WORK TO DO:
Give the lines of the items below as a JSON list of strings, one string per line, with blank lines left out. Begin at the line that contains "This screenshot has height=201, width=358." and stop after the line that contains "I will point(1396,141).", including only those lines.

Interface element records
··········

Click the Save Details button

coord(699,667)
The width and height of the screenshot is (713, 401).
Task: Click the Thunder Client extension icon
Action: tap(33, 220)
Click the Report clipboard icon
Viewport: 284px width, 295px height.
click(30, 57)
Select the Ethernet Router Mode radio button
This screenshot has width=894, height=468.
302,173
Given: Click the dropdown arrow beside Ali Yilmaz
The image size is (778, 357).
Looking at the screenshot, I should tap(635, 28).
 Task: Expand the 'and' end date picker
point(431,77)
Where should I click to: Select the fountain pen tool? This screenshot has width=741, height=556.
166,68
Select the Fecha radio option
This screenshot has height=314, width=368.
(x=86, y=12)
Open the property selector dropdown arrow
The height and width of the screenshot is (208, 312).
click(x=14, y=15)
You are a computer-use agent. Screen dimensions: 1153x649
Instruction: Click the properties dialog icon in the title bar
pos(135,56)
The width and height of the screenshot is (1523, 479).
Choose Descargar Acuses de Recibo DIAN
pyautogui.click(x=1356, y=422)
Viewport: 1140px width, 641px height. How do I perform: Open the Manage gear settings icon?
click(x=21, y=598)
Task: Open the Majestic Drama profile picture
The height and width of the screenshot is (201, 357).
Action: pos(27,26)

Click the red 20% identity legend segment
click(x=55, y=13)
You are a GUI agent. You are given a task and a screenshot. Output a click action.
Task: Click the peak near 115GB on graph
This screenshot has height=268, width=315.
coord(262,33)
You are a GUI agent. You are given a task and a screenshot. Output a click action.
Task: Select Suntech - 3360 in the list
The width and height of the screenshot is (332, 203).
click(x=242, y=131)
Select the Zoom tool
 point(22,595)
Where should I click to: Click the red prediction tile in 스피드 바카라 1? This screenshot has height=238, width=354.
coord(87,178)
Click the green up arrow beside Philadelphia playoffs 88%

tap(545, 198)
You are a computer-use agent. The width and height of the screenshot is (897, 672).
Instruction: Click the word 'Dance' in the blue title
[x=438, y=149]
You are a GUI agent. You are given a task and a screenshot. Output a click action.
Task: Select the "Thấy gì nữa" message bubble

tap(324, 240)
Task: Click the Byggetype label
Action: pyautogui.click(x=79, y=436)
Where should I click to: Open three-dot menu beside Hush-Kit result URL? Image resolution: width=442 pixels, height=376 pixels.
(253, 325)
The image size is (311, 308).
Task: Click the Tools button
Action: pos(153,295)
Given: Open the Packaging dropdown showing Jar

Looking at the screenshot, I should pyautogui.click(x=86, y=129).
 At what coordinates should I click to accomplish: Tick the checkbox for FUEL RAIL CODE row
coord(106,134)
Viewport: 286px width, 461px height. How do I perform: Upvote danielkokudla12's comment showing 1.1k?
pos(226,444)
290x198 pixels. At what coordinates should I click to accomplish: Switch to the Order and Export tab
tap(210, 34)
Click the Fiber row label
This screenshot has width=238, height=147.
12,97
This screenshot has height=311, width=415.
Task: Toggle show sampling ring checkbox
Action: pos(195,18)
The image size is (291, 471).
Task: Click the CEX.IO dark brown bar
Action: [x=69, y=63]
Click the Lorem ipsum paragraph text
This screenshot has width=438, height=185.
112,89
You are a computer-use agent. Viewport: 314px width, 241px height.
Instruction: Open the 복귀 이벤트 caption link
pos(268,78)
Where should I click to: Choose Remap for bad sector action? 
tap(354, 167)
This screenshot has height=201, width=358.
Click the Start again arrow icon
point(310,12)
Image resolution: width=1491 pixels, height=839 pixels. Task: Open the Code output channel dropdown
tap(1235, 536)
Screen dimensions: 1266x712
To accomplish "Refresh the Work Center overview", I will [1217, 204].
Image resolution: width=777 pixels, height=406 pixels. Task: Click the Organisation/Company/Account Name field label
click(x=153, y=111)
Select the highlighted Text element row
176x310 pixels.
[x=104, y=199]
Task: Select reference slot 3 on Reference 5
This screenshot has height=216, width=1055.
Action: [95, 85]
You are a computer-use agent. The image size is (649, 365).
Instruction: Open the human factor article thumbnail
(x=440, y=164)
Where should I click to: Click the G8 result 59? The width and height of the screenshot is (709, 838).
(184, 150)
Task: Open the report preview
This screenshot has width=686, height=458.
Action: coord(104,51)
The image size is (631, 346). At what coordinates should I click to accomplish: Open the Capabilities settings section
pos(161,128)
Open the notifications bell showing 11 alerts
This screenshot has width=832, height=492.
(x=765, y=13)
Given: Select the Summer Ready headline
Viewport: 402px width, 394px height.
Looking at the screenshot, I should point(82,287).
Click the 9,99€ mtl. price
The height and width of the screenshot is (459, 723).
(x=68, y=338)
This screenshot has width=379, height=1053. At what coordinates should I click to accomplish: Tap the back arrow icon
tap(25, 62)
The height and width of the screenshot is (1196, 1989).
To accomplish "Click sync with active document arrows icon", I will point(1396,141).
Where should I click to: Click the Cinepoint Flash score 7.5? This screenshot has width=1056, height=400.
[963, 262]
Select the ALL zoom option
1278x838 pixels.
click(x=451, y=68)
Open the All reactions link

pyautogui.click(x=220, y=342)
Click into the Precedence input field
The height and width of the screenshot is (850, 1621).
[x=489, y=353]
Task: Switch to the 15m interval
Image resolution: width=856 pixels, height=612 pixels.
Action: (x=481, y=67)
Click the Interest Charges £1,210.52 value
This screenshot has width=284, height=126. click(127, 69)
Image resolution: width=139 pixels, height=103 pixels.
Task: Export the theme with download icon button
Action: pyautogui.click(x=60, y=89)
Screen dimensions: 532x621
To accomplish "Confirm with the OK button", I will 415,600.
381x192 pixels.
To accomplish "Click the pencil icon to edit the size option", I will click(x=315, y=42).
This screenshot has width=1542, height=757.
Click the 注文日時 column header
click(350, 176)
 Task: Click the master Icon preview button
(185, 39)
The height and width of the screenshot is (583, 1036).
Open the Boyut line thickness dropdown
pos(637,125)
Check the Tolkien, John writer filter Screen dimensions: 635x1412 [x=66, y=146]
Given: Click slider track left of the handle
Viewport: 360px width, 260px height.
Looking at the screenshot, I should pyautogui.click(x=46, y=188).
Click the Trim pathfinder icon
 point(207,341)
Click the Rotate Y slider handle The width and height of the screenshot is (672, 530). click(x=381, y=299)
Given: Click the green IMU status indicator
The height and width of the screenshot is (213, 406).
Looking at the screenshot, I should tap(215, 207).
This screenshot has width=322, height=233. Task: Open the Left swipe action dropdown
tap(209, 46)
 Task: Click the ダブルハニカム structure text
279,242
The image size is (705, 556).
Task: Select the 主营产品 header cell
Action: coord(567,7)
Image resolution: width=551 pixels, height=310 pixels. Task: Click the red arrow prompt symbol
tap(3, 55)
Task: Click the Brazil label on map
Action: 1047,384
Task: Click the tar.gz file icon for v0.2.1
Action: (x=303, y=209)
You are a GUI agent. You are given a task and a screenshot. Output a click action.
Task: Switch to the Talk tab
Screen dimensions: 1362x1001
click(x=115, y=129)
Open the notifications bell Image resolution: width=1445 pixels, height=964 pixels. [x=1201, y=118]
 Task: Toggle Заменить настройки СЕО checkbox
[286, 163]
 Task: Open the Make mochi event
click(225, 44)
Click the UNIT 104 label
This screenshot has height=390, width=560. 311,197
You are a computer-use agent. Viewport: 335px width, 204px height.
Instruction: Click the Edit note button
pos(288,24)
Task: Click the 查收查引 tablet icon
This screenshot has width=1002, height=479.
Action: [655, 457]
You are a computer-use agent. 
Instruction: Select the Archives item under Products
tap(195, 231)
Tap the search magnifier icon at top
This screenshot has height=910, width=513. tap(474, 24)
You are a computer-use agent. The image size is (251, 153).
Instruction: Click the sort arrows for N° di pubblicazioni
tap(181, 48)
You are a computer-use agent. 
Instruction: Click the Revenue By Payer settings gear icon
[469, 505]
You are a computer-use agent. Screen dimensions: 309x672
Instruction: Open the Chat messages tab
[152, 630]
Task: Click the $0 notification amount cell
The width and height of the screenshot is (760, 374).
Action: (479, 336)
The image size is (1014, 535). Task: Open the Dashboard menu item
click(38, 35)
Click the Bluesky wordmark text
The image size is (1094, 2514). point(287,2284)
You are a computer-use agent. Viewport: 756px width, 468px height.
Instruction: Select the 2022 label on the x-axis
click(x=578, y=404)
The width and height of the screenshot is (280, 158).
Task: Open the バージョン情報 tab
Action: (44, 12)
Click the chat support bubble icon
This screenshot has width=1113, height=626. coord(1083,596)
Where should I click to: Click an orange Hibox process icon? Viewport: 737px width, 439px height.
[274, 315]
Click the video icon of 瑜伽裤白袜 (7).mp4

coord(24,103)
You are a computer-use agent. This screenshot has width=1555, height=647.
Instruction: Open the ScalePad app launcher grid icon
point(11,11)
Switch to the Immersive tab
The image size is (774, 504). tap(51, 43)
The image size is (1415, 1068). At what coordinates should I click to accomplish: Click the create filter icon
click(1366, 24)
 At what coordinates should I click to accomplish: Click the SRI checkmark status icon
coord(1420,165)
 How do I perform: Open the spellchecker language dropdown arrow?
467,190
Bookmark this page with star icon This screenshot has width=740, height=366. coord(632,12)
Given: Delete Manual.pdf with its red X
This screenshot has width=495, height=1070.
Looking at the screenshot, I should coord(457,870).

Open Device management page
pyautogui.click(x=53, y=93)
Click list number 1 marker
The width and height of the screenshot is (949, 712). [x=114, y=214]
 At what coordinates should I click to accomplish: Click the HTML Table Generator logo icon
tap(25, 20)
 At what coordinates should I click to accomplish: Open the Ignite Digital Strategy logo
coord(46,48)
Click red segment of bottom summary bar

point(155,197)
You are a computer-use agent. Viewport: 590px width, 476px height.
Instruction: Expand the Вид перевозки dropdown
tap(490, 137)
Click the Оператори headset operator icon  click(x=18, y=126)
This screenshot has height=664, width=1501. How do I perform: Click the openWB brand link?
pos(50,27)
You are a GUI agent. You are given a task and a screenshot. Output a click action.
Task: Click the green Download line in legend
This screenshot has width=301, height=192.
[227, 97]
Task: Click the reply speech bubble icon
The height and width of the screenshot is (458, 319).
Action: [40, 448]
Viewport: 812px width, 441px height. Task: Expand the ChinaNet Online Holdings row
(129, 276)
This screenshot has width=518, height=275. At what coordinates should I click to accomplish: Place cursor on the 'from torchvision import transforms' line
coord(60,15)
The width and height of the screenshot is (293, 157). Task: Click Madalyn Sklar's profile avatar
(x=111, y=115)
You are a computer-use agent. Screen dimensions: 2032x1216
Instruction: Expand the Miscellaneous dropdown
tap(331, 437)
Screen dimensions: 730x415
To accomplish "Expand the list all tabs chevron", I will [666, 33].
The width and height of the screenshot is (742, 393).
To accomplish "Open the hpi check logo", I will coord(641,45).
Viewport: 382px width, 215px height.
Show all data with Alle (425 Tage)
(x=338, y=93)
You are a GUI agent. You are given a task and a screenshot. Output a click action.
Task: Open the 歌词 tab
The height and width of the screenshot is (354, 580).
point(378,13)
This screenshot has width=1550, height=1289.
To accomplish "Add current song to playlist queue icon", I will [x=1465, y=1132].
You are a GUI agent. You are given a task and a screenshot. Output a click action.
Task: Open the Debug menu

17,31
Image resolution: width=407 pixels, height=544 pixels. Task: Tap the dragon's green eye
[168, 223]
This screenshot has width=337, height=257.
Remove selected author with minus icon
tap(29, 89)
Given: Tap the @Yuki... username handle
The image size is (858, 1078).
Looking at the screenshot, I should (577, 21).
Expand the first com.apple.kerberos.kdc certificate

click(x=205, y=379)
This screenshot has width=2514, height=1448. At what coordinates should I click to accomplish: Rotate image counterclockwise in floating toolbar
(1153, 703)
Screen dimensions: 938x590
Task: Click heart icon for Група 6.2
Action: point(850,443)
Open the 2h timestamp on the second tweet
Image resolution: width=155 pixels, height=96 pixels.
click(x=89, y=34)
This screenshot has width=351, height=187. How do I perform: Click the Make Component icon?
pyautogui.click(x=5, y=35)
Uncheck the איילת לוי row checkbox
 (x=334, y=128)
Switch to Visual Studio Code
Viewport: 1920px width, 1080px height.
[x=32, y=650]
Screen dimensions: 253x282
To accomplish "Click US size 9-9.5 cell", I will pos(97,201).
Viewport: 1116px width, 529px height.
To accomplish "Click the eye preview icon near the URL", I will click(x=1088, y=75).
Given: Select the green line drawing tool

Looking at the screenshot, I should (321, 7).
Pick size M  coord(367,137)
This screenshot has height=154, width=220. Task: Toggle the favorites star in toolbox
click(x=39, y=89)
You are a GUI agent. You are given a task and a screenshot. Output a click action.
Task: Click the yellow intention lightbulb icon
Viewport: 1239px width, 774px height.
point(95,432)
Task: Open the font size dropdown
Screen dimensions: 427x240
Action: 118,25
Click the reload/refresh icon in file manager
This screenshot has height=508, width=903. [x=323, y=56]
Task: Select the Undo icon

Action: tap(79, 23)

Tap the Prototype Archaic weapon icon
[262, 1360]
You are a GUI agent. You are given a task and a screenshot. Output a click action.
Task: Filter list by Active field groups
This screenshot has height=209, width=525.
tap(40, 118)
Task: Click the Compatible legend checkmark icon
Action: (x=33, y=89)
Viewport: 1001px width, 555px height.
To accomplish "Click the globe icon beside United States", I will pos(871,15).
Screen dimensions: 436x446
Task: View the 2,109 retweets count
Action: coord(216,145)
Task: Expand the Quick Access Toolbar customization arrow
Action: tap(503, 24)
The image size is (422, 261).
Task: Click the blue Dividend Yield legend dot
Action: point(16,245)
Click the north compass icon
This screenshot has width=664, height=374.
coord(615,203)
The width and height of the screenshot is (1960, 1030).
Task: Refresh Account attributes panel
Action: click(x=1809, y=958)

··········

RESULT:
[
  "This screenshot has height=201, width=358.",
  "Click the Start again arrow icon",
  "point(310,12)",
  "Image resolution: width=1491 pixels, height=839 pixels. Task: Open the Code output channel dropdown",
  "tap(1235, 536)",
  "Screen dimensions: 1266x712",
  "To accomplish \"Refresh the Work Center overview\", I will [1217, 204].",
  "Image resolution: width=777 pixels, height=406 pixels. Task: Click the Organisation/Company/Account Name field label",
  "click(x=153, y=111)",
  "Select the highlighted Text element row",
  "176x310 pixels.",
  "[x=104, y=199]",
  "Task: Select reference slot 3 on Reference 5",
  "This screenshot has height=216, width=1055.",
  "Action: [95, 85]",
  "You are a computer-use agent. The image size is (649, 365).",
  "Instruction: Open the human factor article thumbnail",
  "(x=440, y=164)",
  "Where should I click to: Click the G8 result 59? The width and height of the screenshot is (709, 838).",
  "(184, 150)",
  "Task: Open the report preview",
  "This screenshot has width=686, height=458.",
  "Action: coord(104,51)",
  "The image size is (631, 346). At what coordinates should I click to accomplish: Open the Capabilities settings section",
  "pos(161,128)",
  "Open the notifications bell showing 11 alerts",
  "This screenshot has width=832, height=492.",
  "(x=765, y=13)",
  "Given: Select the Summer Ready headline",
  "Viewport: 402px width, 394px height.",
  "Looking at the screenshot, I should point(82,287).",
  "Click the 9,99€ mtl. price",
  "The height and width of the screenshot is (459, 723).",
  "(x=68, y=338)",
  "This screenshot has width=379, height=1053. At what coordinates should I click to accomplish: Tap the back arrow icon",
  "tap(25, 62)",
  "The height and width of the screenshot is (1196, 1989).",
  "To accomplish \"Click sync with active document arrows icon\", I will point(1396,141)."
]